▶ _EXERCISE DIRECTIONS_: Could you print each entry below verbatim while omitting the pictures?

──────── SUPPLIED INFORMATION

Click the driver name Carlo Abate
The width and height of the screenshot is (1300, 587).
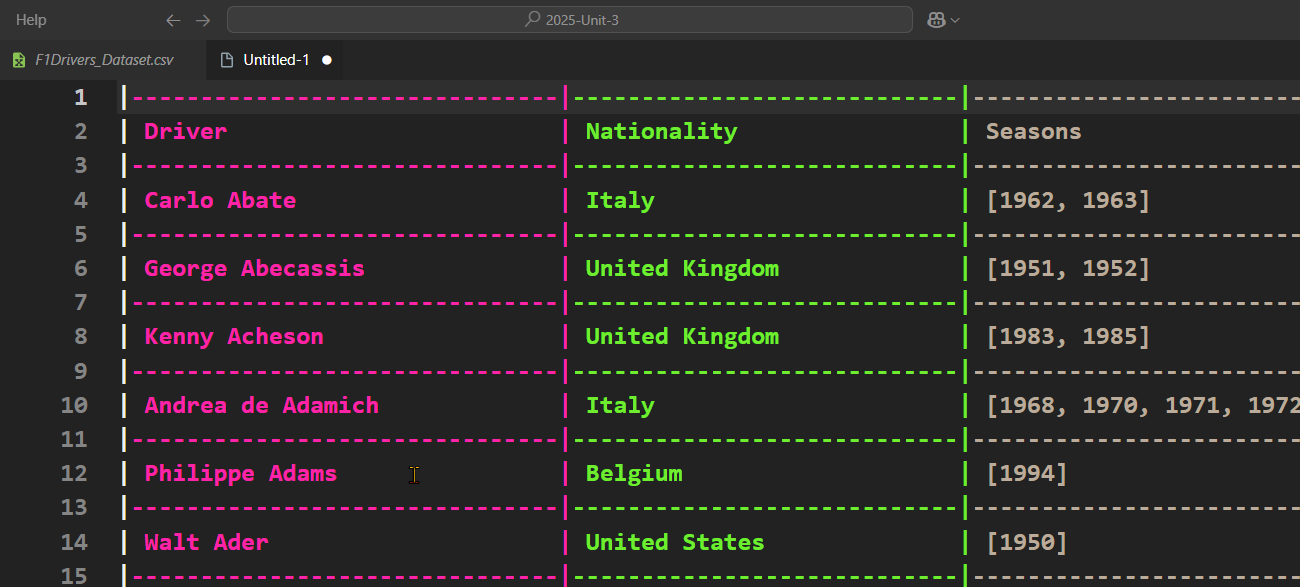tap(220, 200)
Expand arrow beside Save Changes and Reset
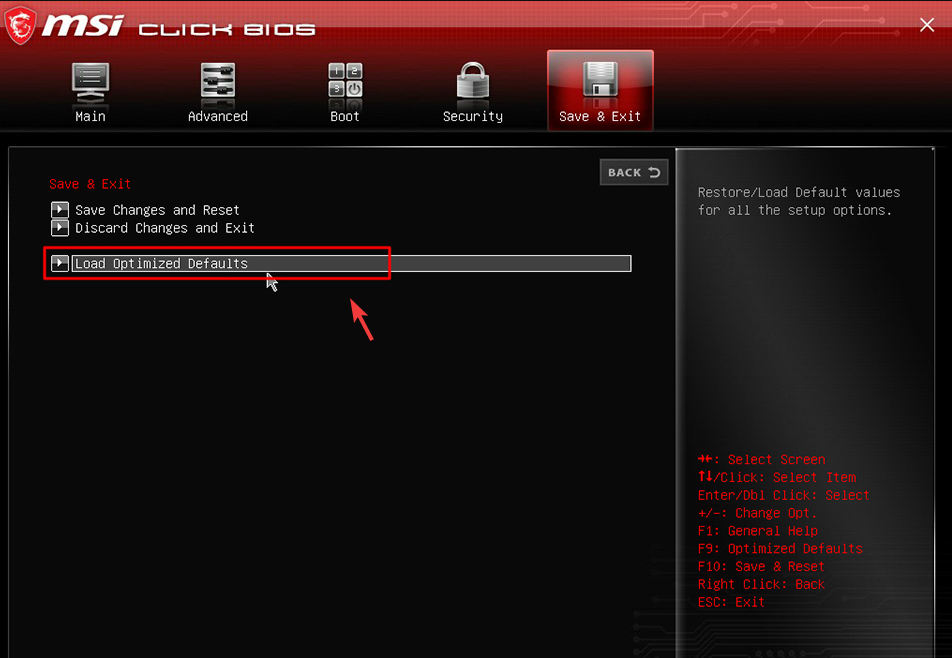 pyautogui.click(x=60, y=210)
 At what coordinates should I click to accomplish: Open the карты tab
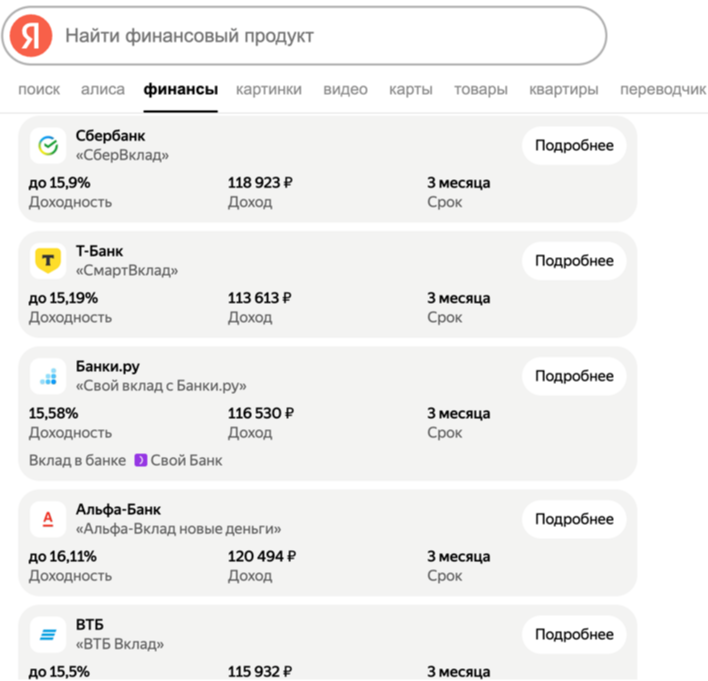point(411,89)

────────────────

▶ _RESULT BELOW_:
Click the driver name Carlo Abate
The width and height of the screenshot is (1300, 587).
tap(220, 200)
Expand arrow beside Save Changes and Reset
 pyautogui.click(x=60, y=210)
 At what coordinates should I click to accomplish: Open the карты tab
point(411,89)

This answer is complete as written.